On Feb 18, 2012, at 17:12 PM, John Denker wrote:

2) There is no serious doubt that atmospheric CO2 has recently increased.

3) There is no serious doubt that the increase in CO2 is anthropogenic.
The isotope signature gives it away.


I'm ok with these (2) and (3).


1) There is no serious doubt that the recent increase in temperature is
unprecedented over the last 1000 or 2000 years.

this part (1) is where I disagree. How do we know that it is unprecedented in the past 1000-2000 years? from proxy data. From everything I have seen, there is serious doubt on this, on several grounds:

a) there is a systematic downplaying of the uncertainties. I've looked at the data myself, and have found the variability to be startlingly high.

b) the methods that are made to downplay the uncertainties seem to be both sensitive to a very small subset of the proxy data set, and also seem to pick out "hockey-stick" shapes out of noise. combined with a general lack of openness with the data and methods, this calls into question the confidence in the analysis

c) we know that some of the proxy reconstructions predict *opposite* trends for 1/3 of the time period where we *know* the actual temperature. this divergence problem, which may perhaps have a reasonably solution, call into question the validity of the reconstructions during the times where we don't have independent confirmation.

_TASK SET:_
1. Can you output the part of the email on climate evidence that opens with the words containing "1) There is" and closes with "be startlingly high.", copied word for word?
2. Could you pick up the email on climate evidence after its last sentence and keep writing it?
The items after the email on climate evidence are separate material.

_RECORDS PROVIDED:_
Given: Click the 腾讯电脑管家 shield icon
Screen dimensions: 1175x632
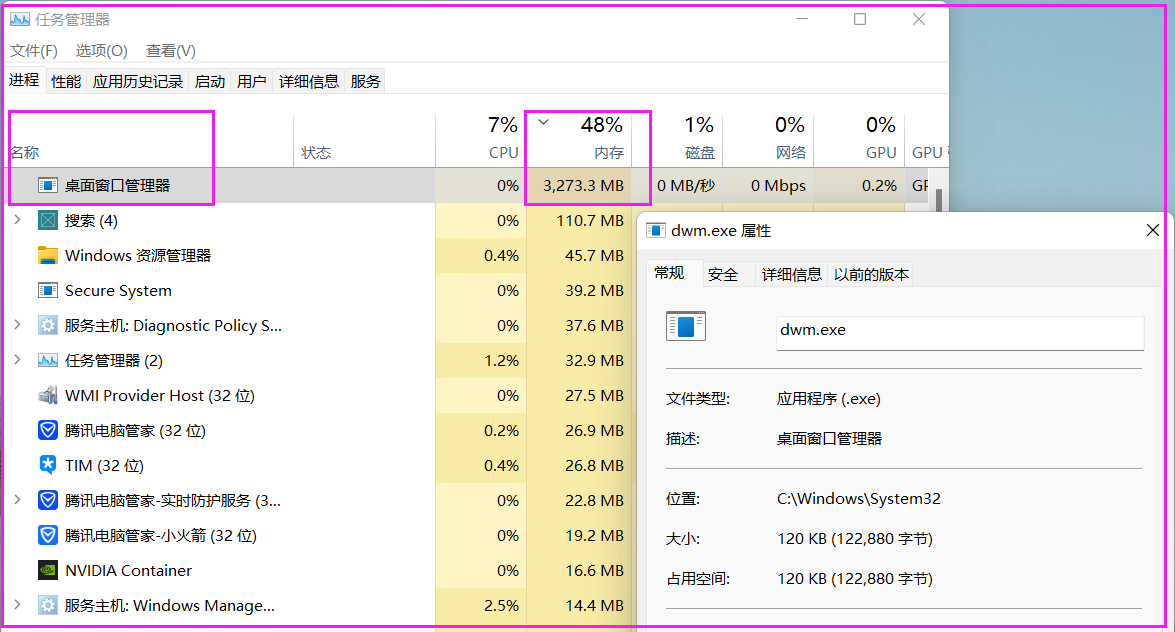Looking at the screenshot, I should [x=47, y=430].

==

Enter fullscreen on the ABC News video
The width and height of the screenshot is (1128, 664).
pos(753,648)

_OUTPUTS:_
1.
1) There is no serious doubt that the recent increase in temperature is
unprecedented over the last 1000 or 2000 years.

this part (1) is where I disagree. How do we know that it is unprecedented in the past 1000-2000 years? from proxy data. From everything I have seen, there is serious doubt on this, on several grounds:

a) there is a systematic downplaying of the uncertainties. I've looked at the data myself, and have found the variability to be startlingly high.

2.
d) the models are tuned to this temperature profile. so, if the proxy data are wrong, or the temperature reconstructions from them are wrong, then the models will be wrong. It won't matter if all the models agree, or that they agree with the proxy data (to which they are tuned).

e) there is at least some evidence that it was warmer at some point during the last 2000 years, which would certainly call into question all of the claims. I am not saying I am necessarily convinced by this evidence entirely, but with the stakes as high as they are, this needs to be handled very carefully.


4) There is no serious doubt that item (3) explains item (2). Since item (2)
in turn explains item (1), this means that the warming is anthropogenic.

well, actually it is not true that your item (2) necessarily explains your item (1): it depends on the feedbacks in the system, which are only now being measured independently. If, for example, there are strong negative feedbacks in the system then (2) won't lead to (1). Are we confident in our understanding of these feedbacks? not even close.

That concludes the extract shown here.